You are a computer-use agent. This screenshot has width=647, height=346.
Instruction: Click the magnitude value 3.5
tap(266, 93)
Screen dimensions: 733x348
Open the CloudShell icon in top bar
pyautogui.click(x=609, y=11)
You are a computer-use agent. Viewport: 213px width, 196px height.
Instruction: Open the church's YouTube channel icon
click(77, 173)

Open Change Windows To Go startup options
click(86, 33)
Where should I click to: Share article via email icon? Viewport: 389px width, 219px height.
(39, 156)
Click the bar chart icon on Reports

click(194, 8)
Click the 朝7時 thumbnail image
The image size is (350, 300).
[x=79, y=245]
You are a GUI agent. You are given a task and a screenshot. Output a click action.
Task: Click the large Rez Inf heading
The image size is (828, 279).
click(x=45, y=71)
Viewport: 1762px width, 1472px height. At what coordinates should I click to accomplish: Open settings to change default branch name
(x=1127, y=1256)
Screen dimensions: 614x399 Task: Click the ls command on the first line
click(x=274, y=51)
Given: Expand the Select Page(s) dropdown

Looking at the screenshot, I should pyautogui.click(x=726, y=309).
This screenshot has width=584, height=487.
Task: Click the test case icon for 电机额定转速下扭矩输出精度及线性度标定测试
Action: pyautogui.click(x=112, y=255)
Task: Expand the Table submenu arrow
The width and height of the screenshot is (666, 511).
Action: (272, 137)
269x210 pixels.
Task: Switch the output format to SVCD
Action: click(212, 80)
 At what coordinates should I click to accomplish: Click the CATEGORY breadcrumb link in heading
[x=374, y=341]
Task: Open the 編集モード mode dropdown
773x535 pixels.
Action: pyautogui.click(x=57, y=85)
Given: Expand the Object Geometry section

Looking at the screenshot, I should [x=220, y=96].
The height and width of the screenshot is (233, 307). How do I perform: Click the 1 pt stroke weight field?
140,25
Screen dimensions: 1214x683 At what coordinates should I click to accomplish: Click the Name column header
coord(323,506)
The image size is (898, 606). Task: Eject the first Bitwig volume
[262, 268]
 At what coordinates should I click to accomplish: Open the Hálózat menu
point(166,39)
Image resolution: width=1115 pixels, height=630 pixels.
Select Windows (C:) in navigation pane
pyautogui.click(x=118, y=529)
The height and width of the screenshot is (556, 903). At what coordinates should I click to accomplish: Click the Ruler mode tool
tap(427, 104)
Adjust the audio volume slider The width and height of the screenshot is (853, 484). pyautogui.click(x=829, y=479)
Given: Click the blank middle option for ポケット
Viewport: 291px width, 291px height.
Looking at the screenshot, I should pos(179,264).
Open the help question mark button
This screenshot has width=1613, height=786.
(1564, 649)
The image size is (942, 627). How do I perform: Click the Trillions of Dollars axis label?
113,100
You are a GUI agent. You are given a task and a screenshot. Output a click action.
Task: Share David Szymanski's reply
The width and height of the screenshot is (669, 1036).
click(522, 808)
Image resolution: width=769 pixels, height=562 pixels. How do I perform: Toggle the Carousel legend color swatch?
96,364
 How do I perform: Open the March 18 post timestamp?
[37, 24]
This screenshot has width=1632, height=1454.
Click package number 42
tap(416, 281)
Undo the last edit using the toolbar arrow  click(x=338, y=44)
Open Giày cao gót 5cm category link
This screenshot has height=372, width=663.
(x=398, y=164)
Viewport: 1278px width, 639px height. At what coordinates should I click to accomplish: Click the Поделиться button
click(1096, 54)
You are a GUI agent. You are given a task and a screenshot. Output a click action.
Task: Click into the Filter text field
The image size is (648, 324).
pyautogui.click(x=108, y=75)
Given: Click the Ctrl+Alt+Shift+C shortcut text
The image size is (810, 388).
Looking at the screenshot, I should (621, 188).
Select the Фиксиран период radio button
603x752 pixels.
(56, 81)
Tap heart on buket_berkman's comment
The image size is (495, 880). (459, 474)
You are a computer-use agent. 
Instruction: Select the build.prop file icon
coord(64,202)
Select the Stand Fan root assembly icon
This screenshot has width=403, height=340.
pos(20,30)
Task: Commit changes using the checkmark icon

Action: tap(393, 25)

* * * *

• _Assignment_
Working through the records, copy each line in which the word "text" appears.

• _Solution below_
Task: Click into the Filter text field
Given: Click the Ctrl+Alt+Shift+C shortcut text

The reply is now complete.